---------- Listed records
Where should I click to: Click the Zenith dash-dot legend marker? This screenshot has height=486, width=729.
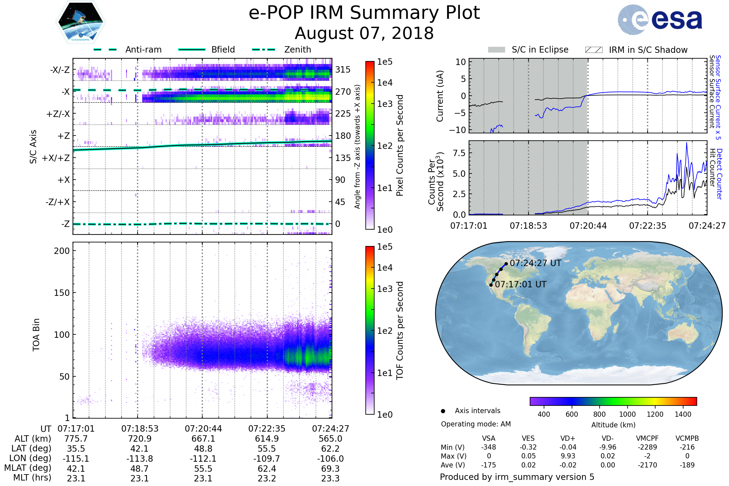tap(264, 50)
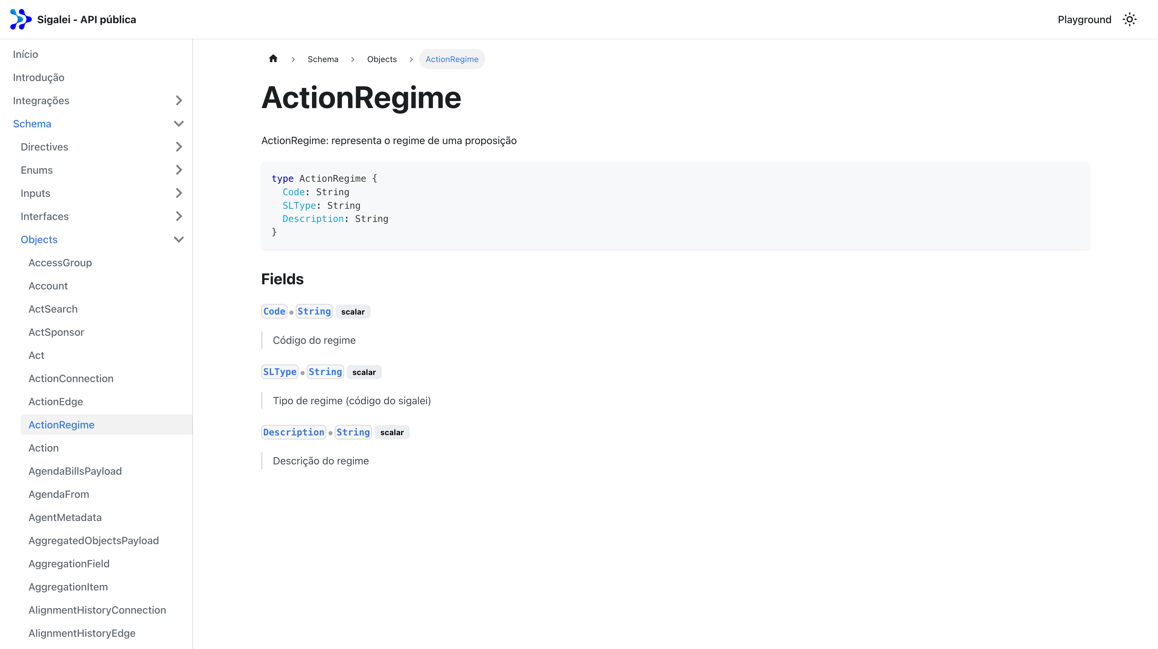Toggle the light/dark theme sun icon
The height and width of the screenshot is (649, 1158).
point(1129,19)
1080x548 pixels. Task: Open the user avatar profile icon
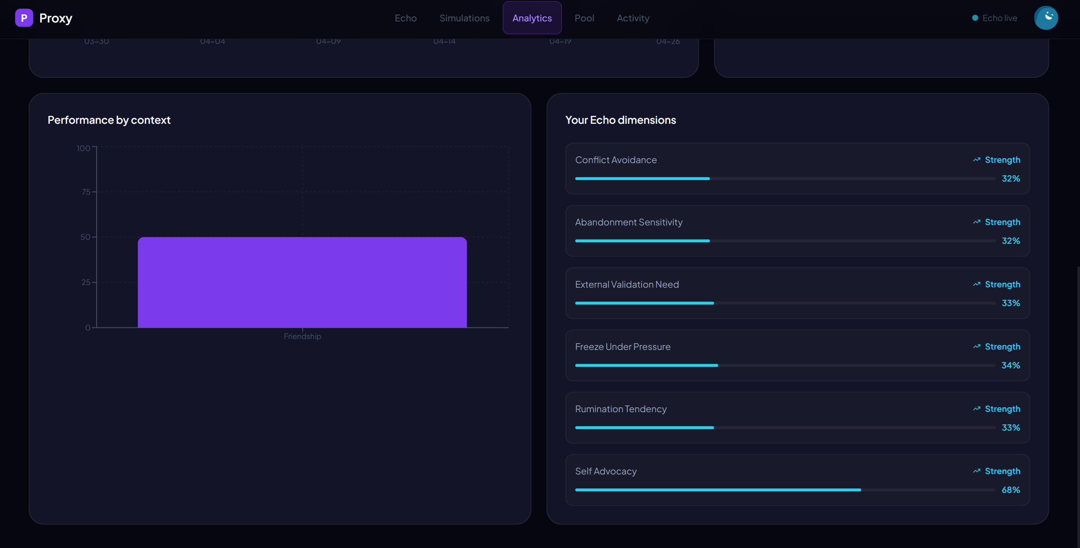(x=1046, y=18)
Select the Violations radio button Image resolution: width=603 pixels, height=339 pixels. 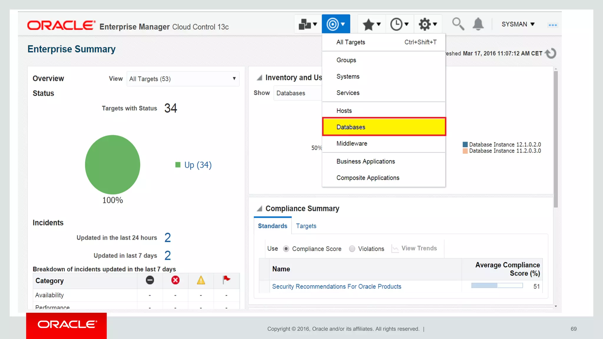coord(352,249)
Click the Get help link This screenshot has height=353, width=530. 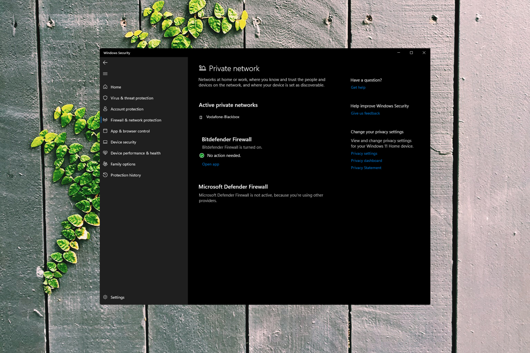point(358,87)
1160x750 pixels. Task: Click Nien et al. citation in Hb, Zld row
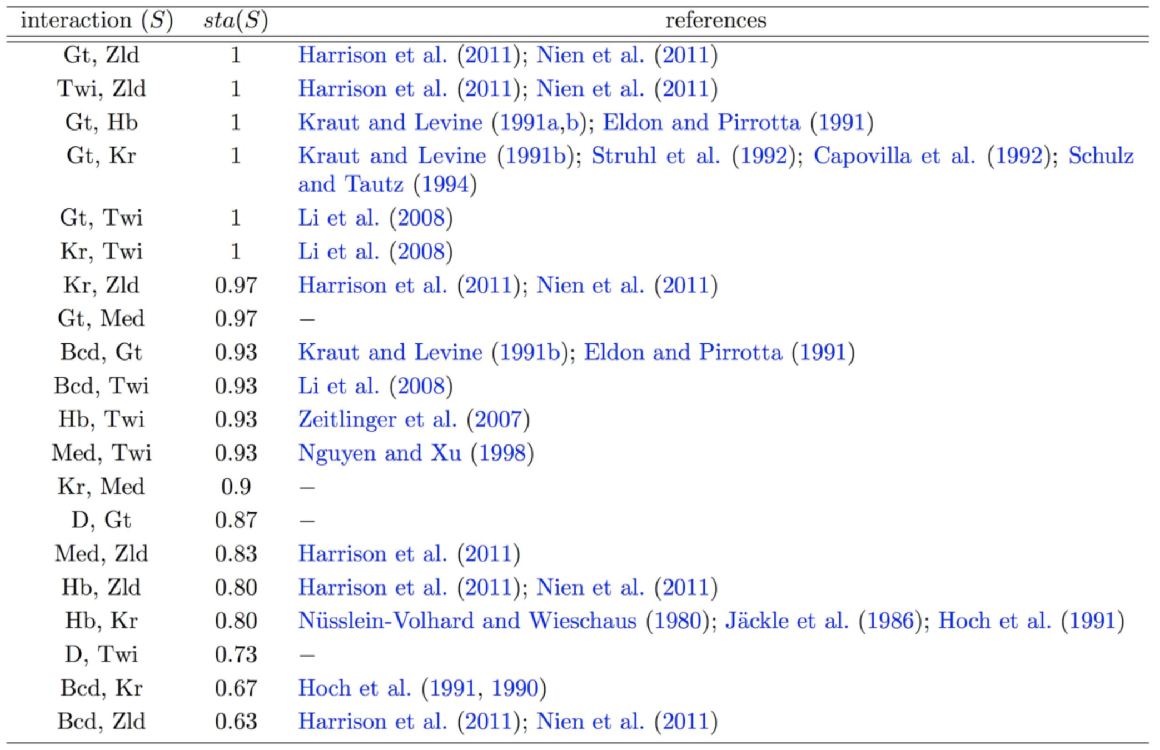[590, 588]
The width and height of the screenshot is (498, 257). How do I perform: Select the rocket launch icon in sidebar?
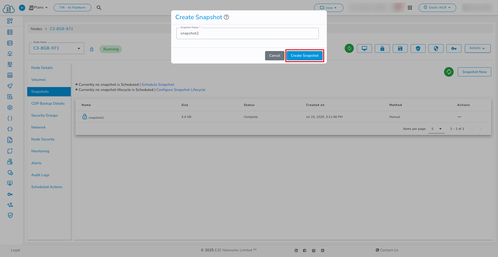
--------------------
(The problem) Only the lines starting at the one that holds "1160x750 pixels. Task: Click" and ending at the last line of the data belong in your answer. Please set them down exactly and omit the pictures.

(Expected answer)
1160x750 pixels. Task: Click Nien et al. citation in Hb, Zld row
[590, 588]
The width and height of the screenshot is (498, 257). How do I perform: Select the rocket launch icon in sidebar?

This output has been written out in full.